NLP学习梳理

吴恩达《自然语言处理|natural language processing》Lesson1

Week1

flowchart LR
Preprocess --> b[Building and Visualizing word frequencies] -->c[Run Logistic Regression Model]

Preprocess

Use the Natural Language Toolkit (NLTK) package, an open-source Python library for natural language processing.Use its Twitter dataset that contains 5000 positive tweets and 5000 negative tweets exactly and has been manually annotated.

import nltk                                # Python library for NLP
from nltk.corpus import twitter_samples # sample Twitter dataset from NLTK
import matplotlib.pyplot as plt # library for visualization
import random # pseudo-random number generator
# downloads sample twitter dataset
nltk.download('twitter_samples')

Load dataset:

# select the set of positive and negative tweets
all_positive_tweets = twitter_samples.strings('positive_tweets.json')
all_negative_tweets = twitter_samples.strings('negative_tweets.json')

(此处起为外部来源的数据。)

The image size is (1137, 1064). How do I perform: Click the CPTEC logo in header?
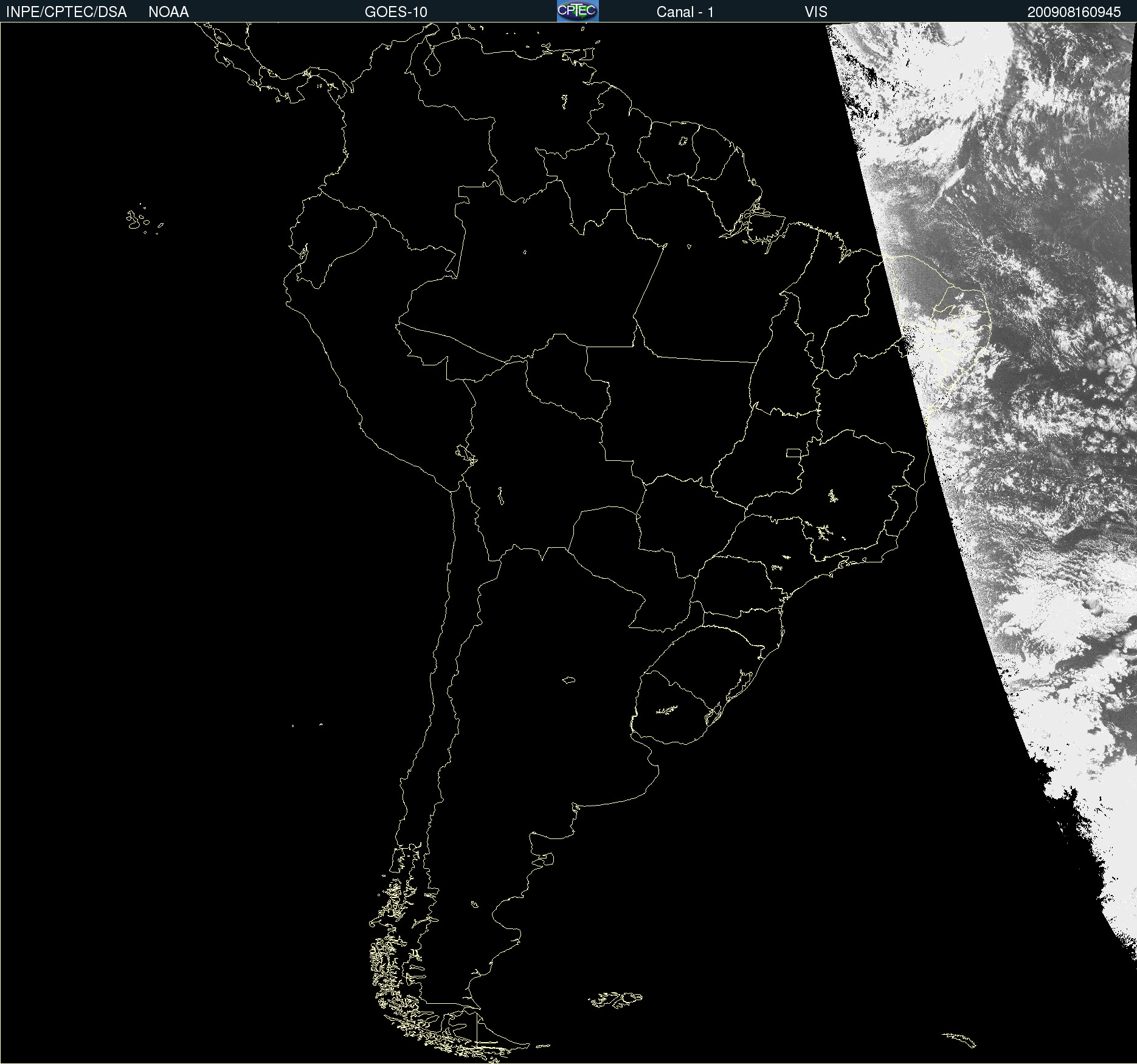click(578, 11)
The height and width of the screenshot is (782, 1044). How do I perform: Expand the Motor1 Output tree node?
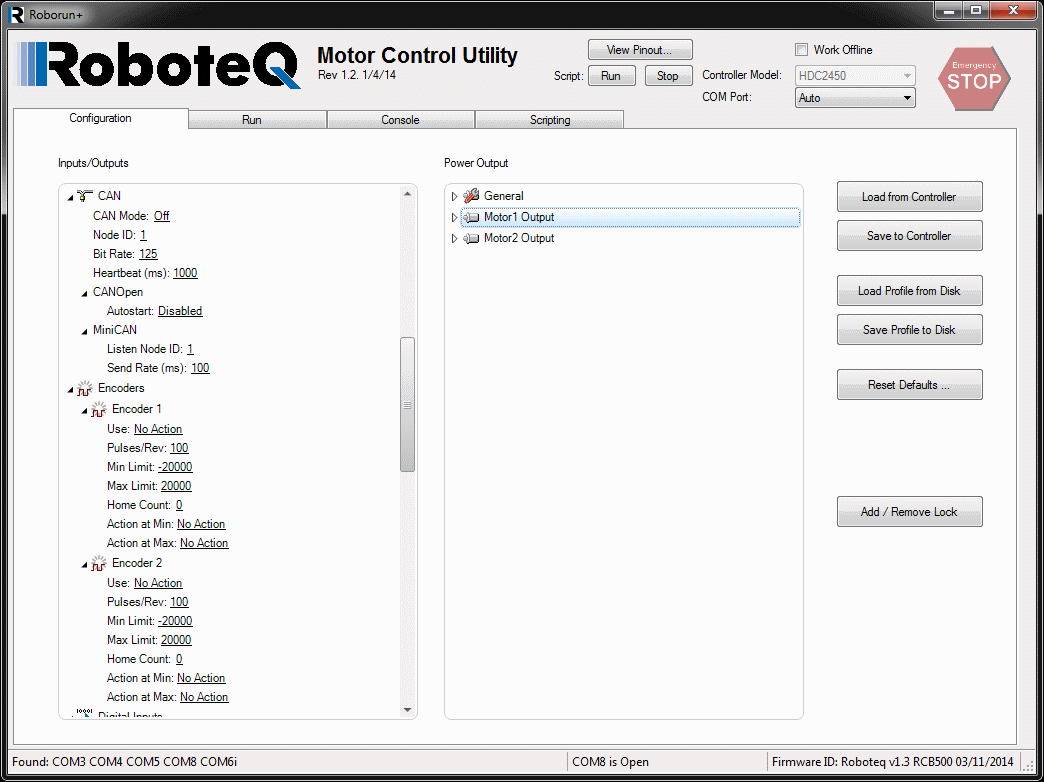454,217
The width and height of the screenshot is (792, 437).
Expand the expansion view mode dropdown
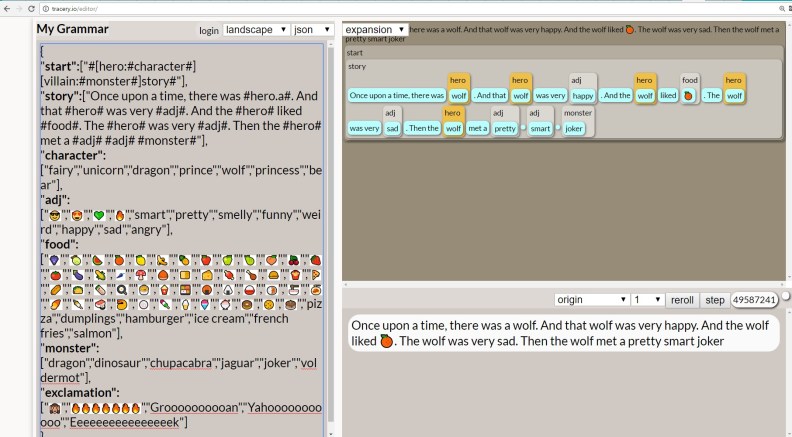tap(374, 30)
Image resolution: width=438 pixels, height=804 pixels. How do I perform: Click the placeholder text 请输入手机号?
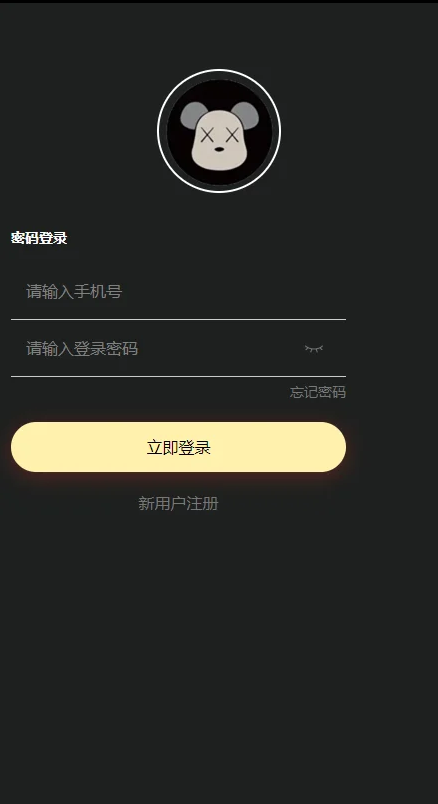[74, 292]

nltk.corpus.twitter_samples 作为一个特定的语料库加载器,它继承了NLTK语料库读取器的一些通用方法,并提供了一些特定于其数据结构的方法。

以下是 twitter_samples 对象最常用的方法:

  1. fileids():

    • 作用: 返回 twitter_samples 语料库中所有可用文件的ID(即文件名)列表。

    • 示例:

      Python

      from nltk.corpus import twitter_samples
      print(twitter_samples.fileids())
      # 输出可能类似:['negative_tweets.json', 'positive_tweets.json', 'tweets.20150430-223406.json']
  2. strings(fileid):

    • 作用: 从指定的 fileid 文件中提取并返回所有推文的纯文本内容,作为一个字符串列表。这是最常用的方法之一,因为它直接提供用于NLP处理的文本。

    • 参数: fileid (字符串) - 要读取的文件ID,例如 'positive_tweets.json'

    • 示例:

      Python

      from nltk.corpus import twitter_samples
      positive_tweets = twitter_samples.strings('positive_tweets.json')
      print(positive_tweets[0])
  3. tokenized(fileid):

    • 作用: 从指定的 fileid 文件中提取推文,并对每条推文进行分词(tokenize),返回一个列表的列表,其中每个内部列表代表一条推文的单词(或token)。

    • 参数: fileid (字符串) - 要读取的文件ID。

    • 示例:

      Python

      from nltk.corpus import twitter_samples
      tokenized_tweets = twitter_samples.tokenized('positive_tweets.json')
      print(tokenized_tweets[0])
      # 输出可能类似:['#FollowFriday', '@France_Inte', '@PKuchly57', '@Milipol_Paris', 'for', 'being', 'top', 'engaged', 'members', 'in', 'my', 'community', 'this', 'week', ':)']
  4. docs(fileid):

    • 作用: 从指定的 fileid 文件中读取原始的 JSON 数据,并将其作为 Python 字典对象的生成器返回。每个字典代表一条推文的完整JSON结构。

    • 参数: fileid (字符串) - 要读取的文件ID。

    • 示例:

      Python

      from nltk.corpus import twitter_samples
      import json # 用于美化打印

      raw_docs_generator = twitter_samples.docs('positive_tweets.json')
      first_doc = next(raw_docs_generator)
      print(json.dumps(first_doc, indent=2, ensure_ascii=False))

总结

twitter_samples 主要提供了这三个核心方法来访问其内置的Twitter数据:

  • fileids(): 查看有哪些数据文件可用。
  • strings(): 获取纯文本推文列表(最常见用于直接的文本处理)。
  • tokenized(): 获取已分词的推文列表(方便进行词级别的分析)。
  • docs(): 获取原始的JSON字典列表(如果你需要推文的元数据,如ID、用户、时间等)。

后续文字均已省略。